Последний ли вздох послышался?..
Не очень-то любит отечественная историография и так называемая «военная наука» сухой обличающий язык цифр. Цифр-то до дьявола, пустых, никчемных. Настоящих мало. С ними трудно— с настоящими. Кто как хочет, так этот язык и понимает. Например: «Из 55 миллионов убитых в Европе за время Второй мировой войны 40 % — граждане Советского Союза»— ведь это не 20, а уже 22 миллиона. Или два миллиона убитых — это малозначащая деталь, можно пренебречь?.. Два миллиона! Это людской боевой состав 143-х полевых пехотных дивизий!!! — Но и тут всё шатко, недостоверно, фальшиво — погибших гораздо больше. Специалисты снова подвинулись и назвали 27 миллионов!..!..!.. Что составляет уже не 40, а 50 % от числа общих потерь за всё время Второй мировой войны.

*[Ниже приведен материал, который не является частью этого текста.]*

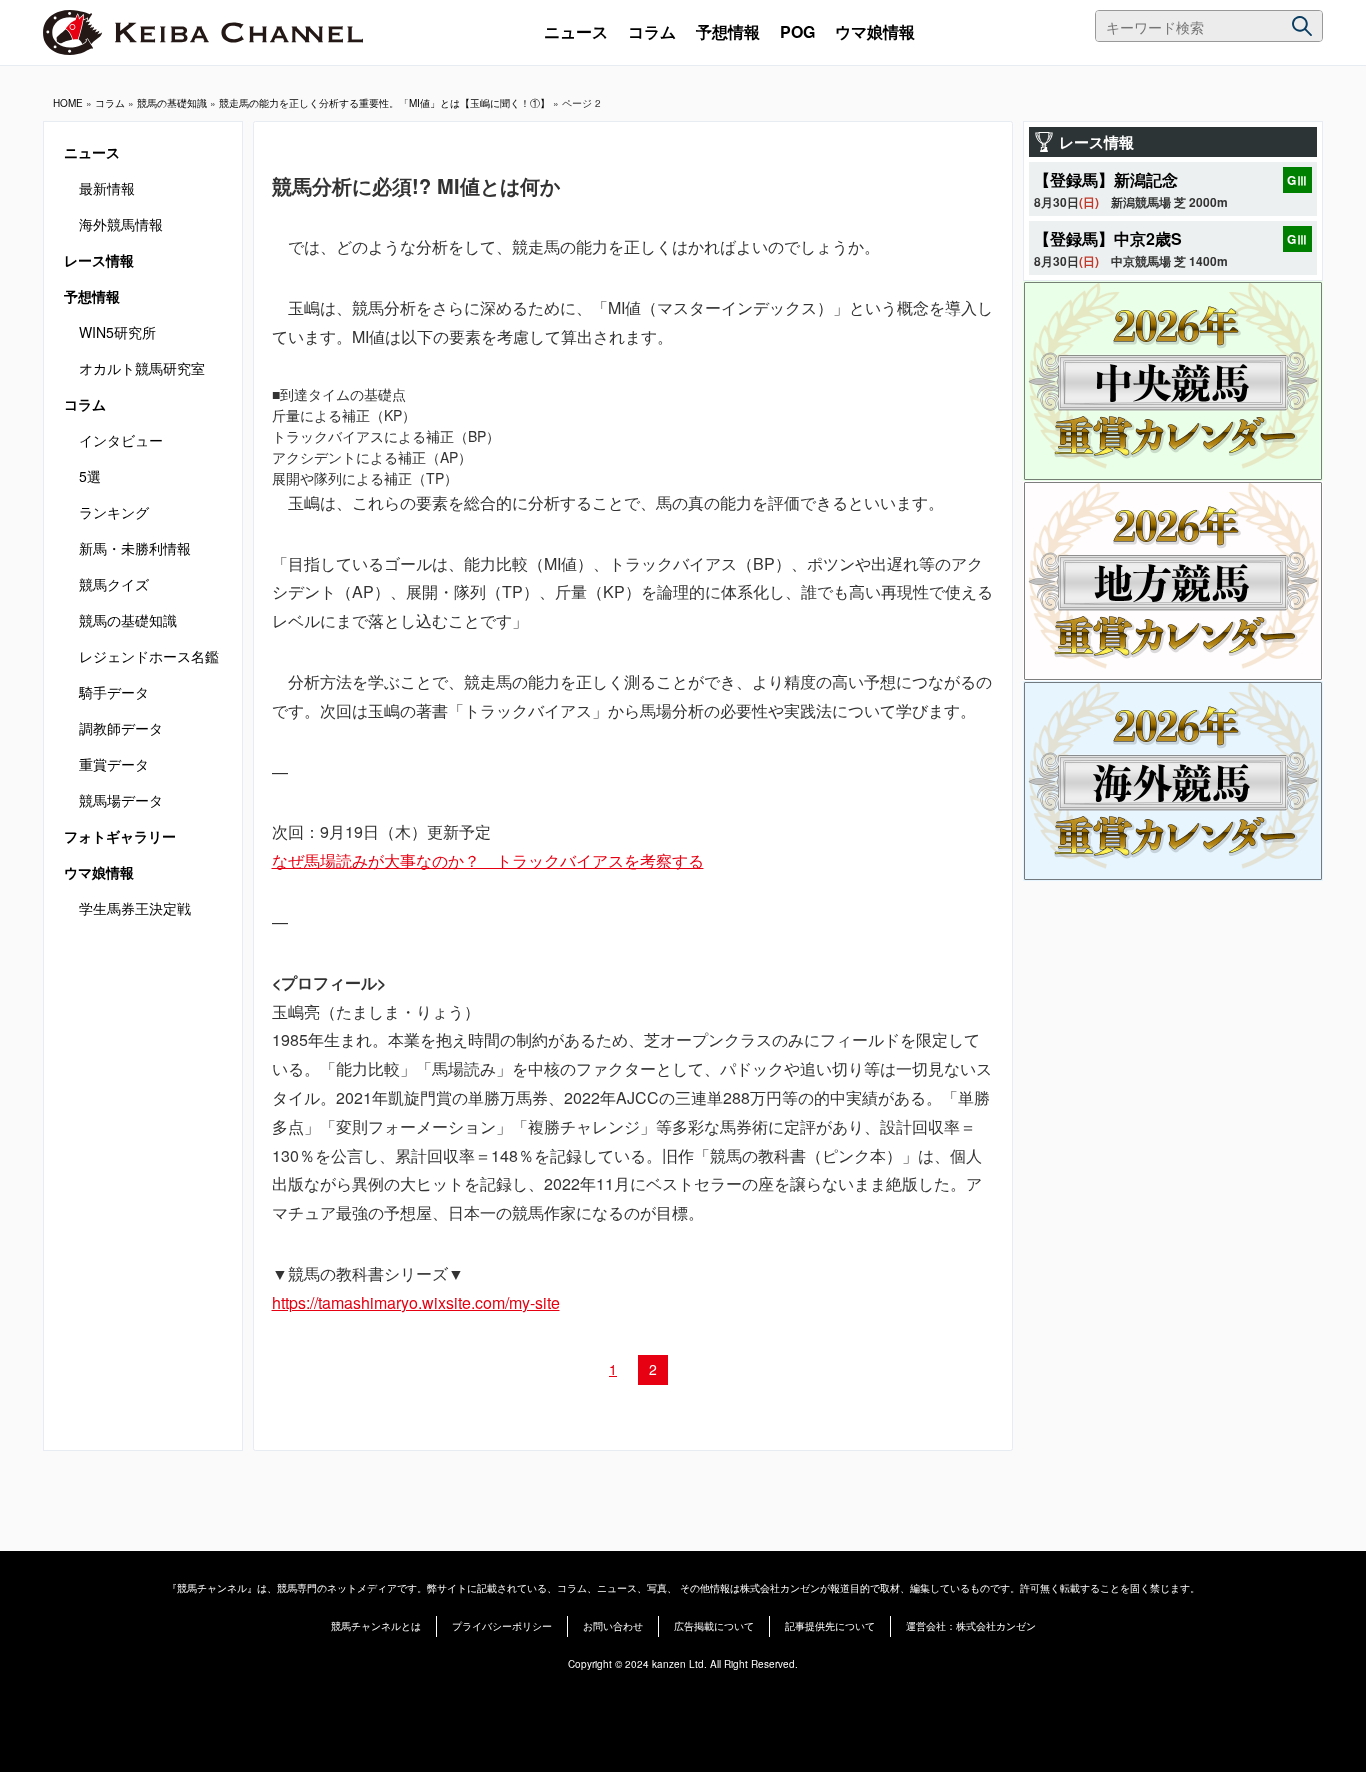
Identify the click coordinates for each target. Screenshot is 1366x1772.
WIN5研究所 (117, 332)
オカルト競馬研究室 (142, 368)
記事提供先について (830, 1626)
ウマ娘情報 (875, 31)
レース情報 (99, 260)
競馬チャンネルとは (376, 1626)
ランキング (114, 512)
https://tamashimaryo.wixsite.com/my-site (416, 1302)
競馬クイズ (114, 584)
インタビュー (121, 440)
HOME (68, 103)
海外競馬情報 (121, 224)
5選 (90, 476)
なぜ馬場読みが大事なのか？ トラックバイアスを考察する (488, 860)
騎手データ (114, 692)
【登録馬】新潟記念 (1106, 179)
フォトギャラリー (120, 836)
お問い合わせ (613, 1626)
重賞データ (114, 764)
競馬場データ (121, 800)
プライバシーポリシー (502, 1626)
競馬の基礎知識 (172, 103)
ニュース (576, 31)
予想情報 (728, 31)
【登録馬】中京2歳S (1108, 238)
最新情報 (107, 188)
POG (797, 31)
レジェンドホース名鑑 (149, 656)
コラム (652, 31)
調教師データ (121, 728)
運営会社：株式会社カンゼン (971, 1626)
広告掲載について (714, 1626)
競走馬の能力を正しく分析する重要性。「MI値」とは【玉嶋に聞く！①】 (384, 103)
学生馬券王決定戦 (135, 908)
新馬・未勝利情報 (135, 548)
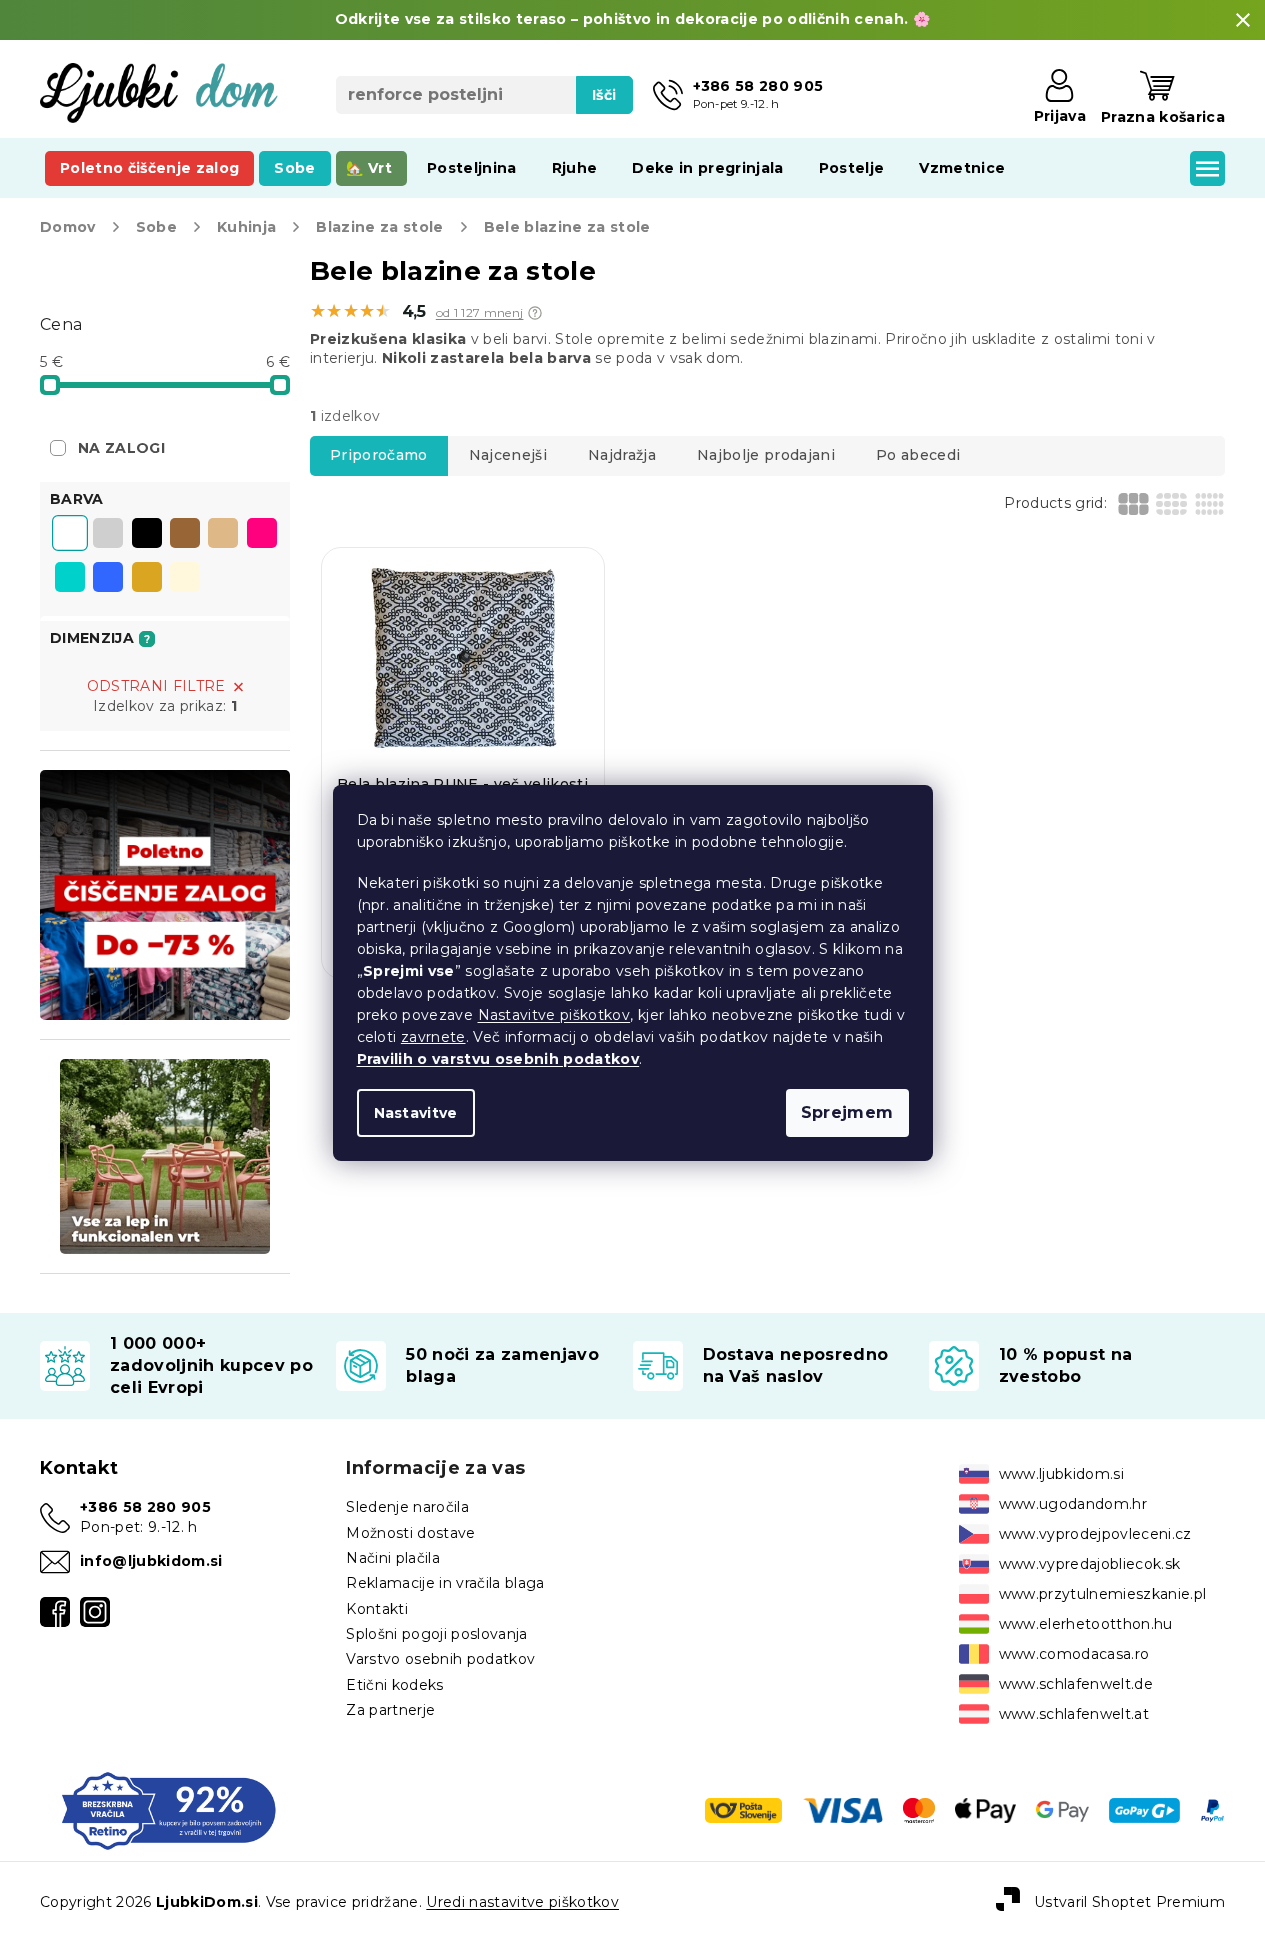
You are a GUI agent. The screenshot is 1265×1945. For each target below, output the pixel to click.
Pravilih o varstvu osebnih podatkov (498, 1059)
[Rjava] (185, 535)
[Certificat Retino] (168, 1809)
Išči (604, 95)
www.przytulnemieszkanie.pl (1103, 1594)
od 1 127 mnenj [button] (480, 313)
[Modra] (108, 579)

«Вы должны знать, что смертность в немецких лагерях для советских военнопленных составляла 57,8 % — это означает ТРИ МИЛЛИОНА ТРИСТА ТЫСЯЧ»— а ведь это 5 млн. 709 тыс. 342 человека, оказавшихся в плену у фашистского вермахта. Это цифры германские. Где вы у нас такую цифру найдёте?.. Исходные цифры взяты из текста замечательного немецкого писателя Генриха Бёля— «Письмо моим сыновьям, или четыре велосипеда» (Журн. «Ин. Лит». № 12, 1985 г.) Бёль, может быть, не был нашим закадычным другом, но он не был никогда нашим врагом— при этом он всегда был предельно Честным Человеком. И последовательным противником, даже врагом всякого тоталитаризма: как немецко-фашистского, так и коммуно-советского (во всероссийском исполнении, во всенемецком, венгерском, румынском, болгарском, чешском и всяком другом…)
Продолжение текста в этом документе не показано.